**Records drawn from a dataset**

- - - - - - -

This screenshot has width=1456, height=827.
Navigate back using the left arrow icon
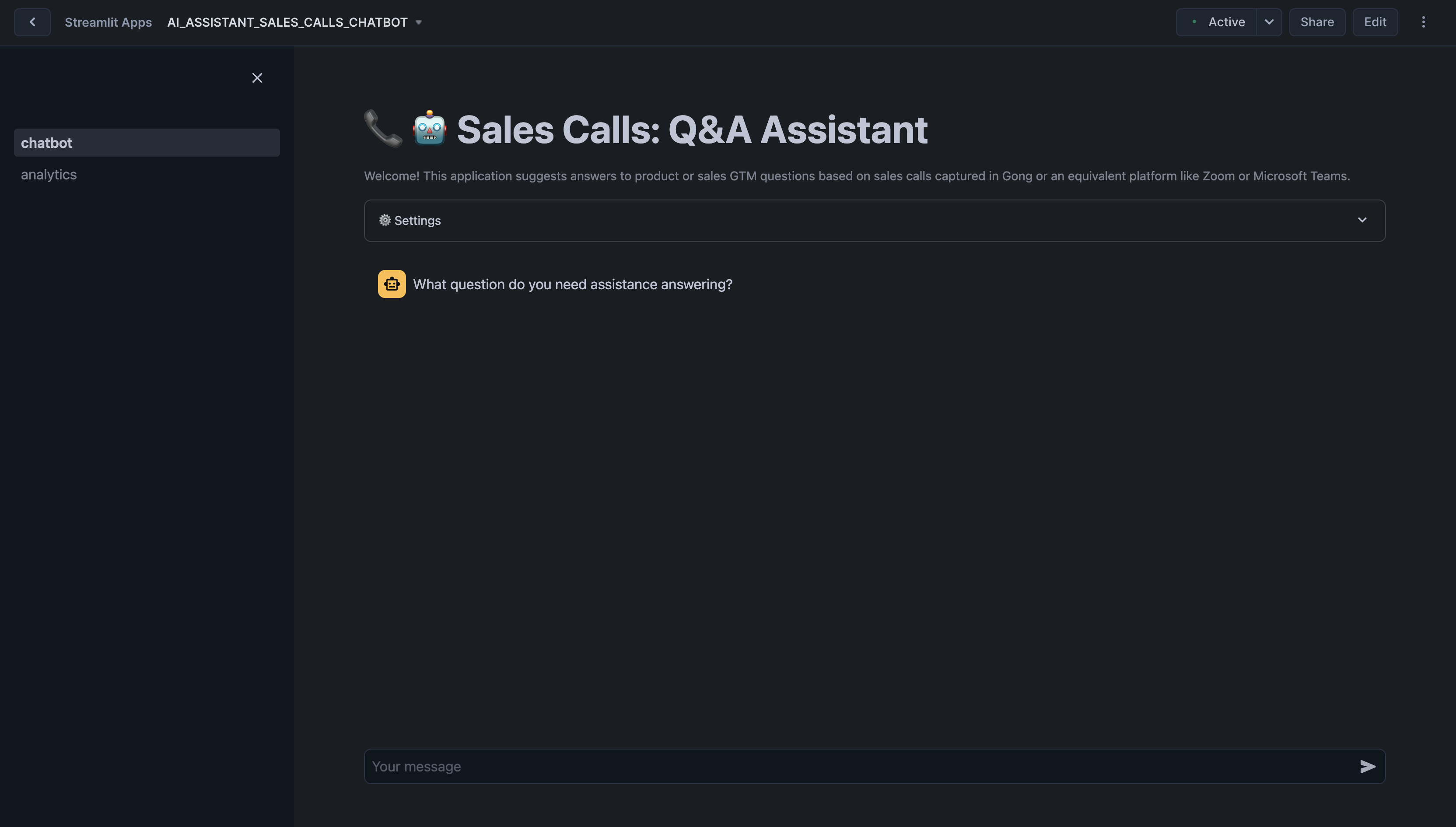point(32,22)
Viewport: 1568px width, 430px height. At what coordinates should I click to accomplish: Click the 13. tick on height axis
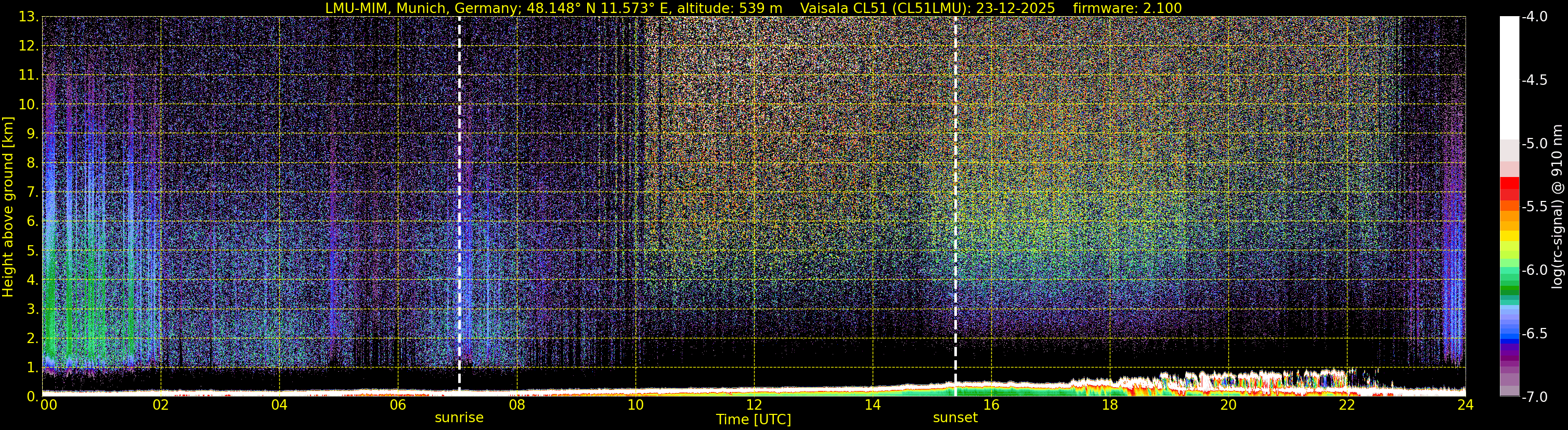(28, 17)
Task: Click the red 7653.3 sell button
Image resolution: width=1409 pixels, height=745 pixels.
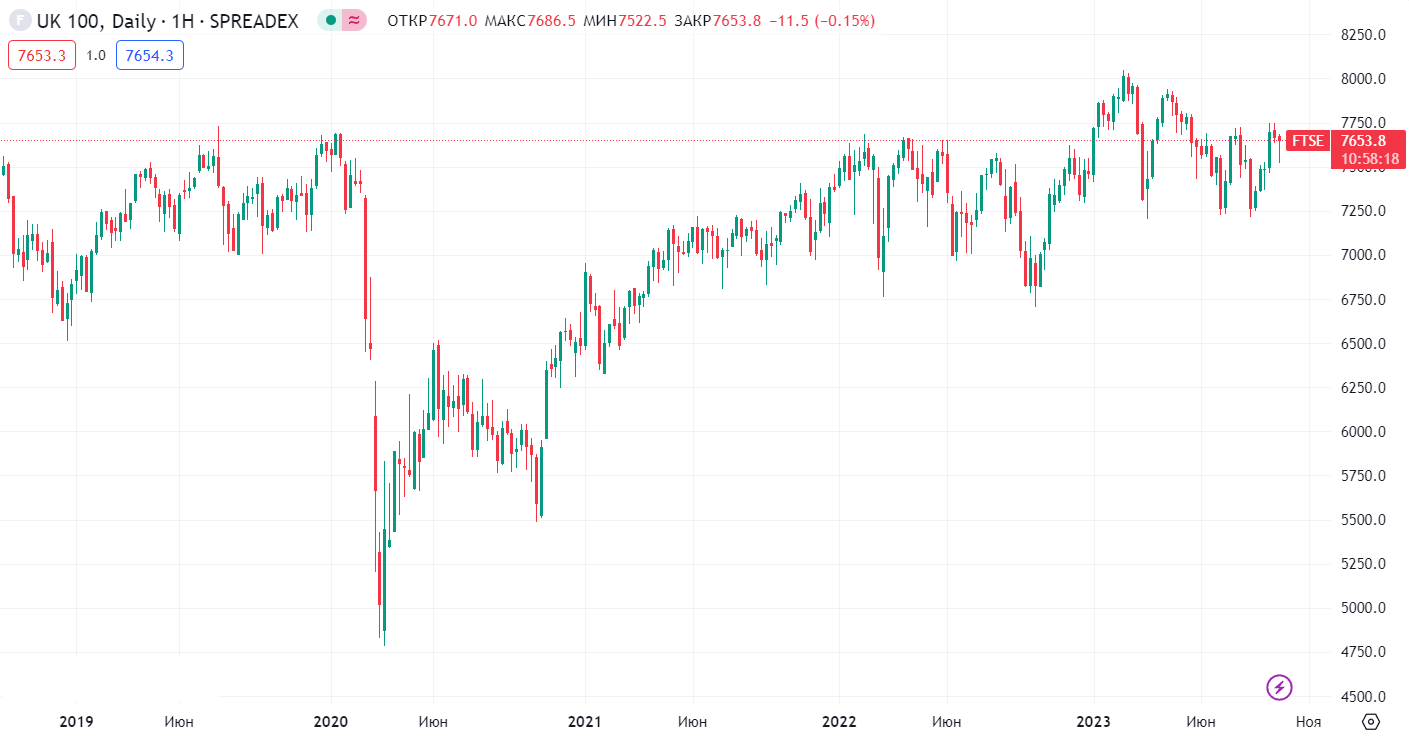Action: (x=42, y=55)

- - - - - - -

**Problem statement**
Give the data again exactly, without pictures.

**Output of the task**
This screenshot has width=1456, height=827.
Navigate back using the left arrow icon
point(32,22)
Viewport: 1568px width, 430px height. At what coordinates should I click to accomplish: Click the 13. tick on height axis
(28, 17)
Task: Click the red 7653.3 sell button
Image resolution: width=1409 pixels, height=745 pixels.
Action: (x=42, y=55)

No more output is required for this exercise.